Sunday, January 31, 2010

A Reading from the Book of Irony (#2)

The prophet Herschel was out walking one day when his disciples came to him. "Oh great Herschel, we are concerned. The men who write newspaper columns have been saying you are full of shit."

Herschel replied, "Perhaps, but at first I was full of rich bread and fine cheese. Would it be better if I were a man of no substance whatsoever?"
This passage is among the more controversial attributed to the prophet Herschel. For one, the Herschel-as-Urdu scholars insist that "newspaper columns" should have been translated instead as "clay tablets", and that this would make things infinitely clearer. Other scholars contend that this would help not a jot.

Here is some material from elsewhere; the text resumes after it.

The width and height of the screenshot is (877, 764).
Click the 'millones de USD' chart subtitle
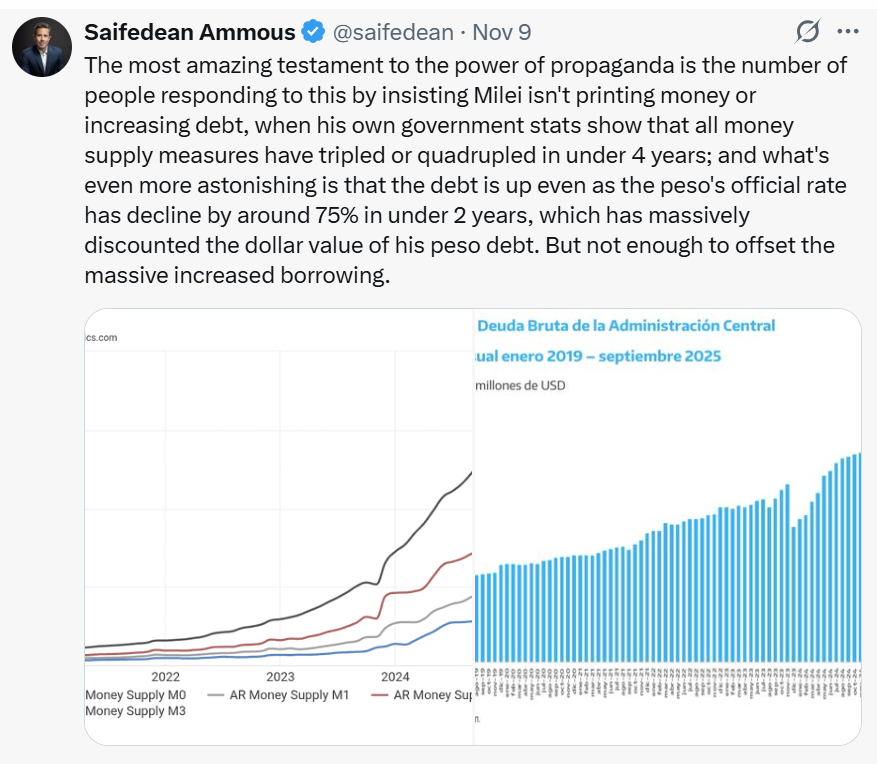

Church leaders in general have been fairly ambivalent about the passage, which implies that all earthly wisdom is subject to gradual decay and putrefaction. In consequence, prominent officials have begun to speculate whether the prophet Herschel was not, in fact, a member of the church of irony at all, and have suggested that perhaps he slipped into the volume by way of a clever bit of copy-editing.

With regards to this, it should be noted that one of the prophet Herschel's few recorded prophecies was his prediction that the church would gradually disown all its prophets. Third-party theologians have gleefully observed that Herschel has got the church in a real pickle with that one.